E forse la medicina palliativa dovrà imparare anche a difendersi da una delega che potrebbe diventare totale, che potrebbe travolgere scopo e senso della medicina palliativa. E non sarebbe giusto. Sarebbe in fondo ancora uno dei tanti modi per rimuovere il tema del morire e della morte.

Rimuovere questo tema, delegarlo ad altri, non pensarci, in fondo è quello che noi umani cerchiamo di fare da sempre. Nessuno può pretendere da noi che riusciamo a venire a patti con il nostro essere mortali.

Adesso sappiamo che non possiamo delegare il confronto con la sofferenza e la morte alla medicina, ma nemmeno alla medicina delle cure palliative.

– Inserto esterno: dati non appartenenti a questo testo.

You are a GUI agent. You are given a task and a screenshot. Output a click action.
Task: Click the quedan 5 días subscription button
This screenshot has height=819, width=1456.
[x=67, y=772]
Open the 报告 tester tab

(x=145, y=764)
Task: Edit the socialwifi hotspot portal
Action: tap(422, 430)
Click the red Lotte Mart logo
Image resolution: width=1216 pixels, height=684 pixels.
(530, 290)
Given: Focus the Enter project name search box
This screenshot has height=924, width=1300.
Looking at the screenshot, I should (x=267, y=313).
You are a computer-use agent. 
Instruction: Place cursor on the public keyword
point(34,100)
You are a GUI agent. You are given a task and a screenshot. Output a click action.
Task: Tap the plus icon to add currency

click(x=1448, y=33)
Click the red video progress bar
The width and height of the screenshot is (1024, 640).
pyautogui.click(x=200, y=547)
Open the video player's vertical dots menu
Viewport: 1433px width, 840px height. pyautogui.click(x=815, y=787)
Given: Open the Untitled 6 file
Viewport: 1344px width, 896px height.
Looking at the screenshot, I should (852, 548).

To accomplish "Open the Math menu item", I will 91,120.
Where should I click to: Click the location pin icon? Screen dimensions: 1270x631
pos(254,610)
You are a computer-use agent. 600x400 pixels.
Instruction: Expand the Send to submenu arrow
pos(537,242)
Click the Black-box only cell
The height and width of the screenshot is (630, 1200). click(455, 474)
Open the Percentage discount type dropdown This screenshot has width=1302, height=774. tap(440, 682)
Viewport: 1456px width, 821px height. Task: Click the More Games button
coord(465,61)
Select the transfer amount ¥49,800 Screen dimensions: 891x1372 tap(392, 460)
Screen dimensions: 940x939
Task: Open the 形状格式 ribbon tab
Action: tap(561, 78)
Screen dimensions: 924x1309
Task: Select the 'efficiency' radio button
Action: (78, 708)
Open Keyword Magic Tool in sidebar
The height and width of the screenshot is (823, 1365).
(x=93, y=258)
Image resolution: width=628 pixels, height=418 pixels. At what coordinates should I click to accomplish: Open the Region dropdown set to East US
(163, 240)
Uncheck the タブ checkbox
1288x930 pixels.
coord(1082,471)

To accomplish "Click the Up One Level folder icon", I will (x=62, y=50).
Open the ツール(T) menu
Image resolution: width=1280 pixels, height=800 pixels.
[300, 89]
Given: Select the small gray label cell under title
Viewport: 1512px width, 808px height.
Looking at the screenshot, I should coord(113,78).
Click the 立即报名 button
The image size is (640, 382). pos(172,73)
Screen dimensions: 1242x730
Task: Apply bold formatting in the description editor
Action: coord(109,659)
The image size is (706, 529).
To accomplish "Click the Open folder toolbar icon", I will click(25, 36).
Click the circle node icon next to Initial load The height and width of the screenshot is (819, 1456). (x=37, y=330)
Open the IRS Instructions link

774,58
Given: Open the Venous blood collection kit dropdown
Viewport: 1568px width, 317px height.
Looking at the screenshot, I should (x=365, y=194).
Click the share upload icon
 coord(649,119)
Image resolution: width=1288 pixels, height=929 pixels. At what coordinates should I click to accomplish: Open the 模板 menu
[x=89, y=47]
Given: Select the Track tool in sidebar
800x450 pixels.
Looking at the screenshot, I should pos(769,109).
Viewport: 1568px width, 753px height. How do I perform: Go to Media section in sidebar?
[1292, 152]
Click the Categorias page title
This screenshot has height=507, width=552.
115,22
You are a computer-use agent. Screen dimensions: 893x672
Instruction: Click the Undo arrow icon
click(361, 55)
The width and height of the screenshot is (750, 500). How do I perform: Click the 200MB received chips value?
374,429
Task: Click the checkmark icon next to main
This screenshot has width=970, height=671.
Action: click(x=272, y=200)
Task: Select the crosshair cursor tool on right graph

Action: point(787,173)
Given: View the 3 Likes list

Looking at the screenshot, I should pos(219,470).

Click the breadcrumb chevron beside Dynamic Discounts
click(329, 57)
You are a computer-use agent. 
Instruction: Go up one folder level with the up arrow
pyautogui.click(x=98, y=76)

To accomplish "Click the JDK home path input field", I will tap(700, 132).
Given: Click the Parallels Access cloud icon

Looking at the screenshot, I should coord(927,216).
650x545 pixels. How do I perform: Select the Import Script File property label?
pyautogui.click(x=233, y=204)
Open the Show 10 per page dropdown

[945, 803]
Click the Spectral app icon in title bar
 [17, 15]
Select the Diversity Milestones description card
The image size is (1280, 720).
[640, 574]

Permettetemi di concludere con una citazione di David B. Morris: la decostruzione continua della morte nella medicina moderna ha messo il paziente in una trappola, a scegliere tra due inferni: da una parte un bombardamento di tecnica, chirurgia, trapianti d'organi per allungare le funzioni vitali, e dall'altra (come se tutto questo non fosse già abbastanza terrificante) una richiesta pubblica che si fa sempre più sentire di poter avere il suicidio assistito, come alternativa all'inferno della tecnica medica.

Ecco, credo che se il discorso si limitasse a questa scelta, perderemmo di molto il senso del nostro essere umani.

Confido in voi affinché si possa andare al di là di questi due inferni.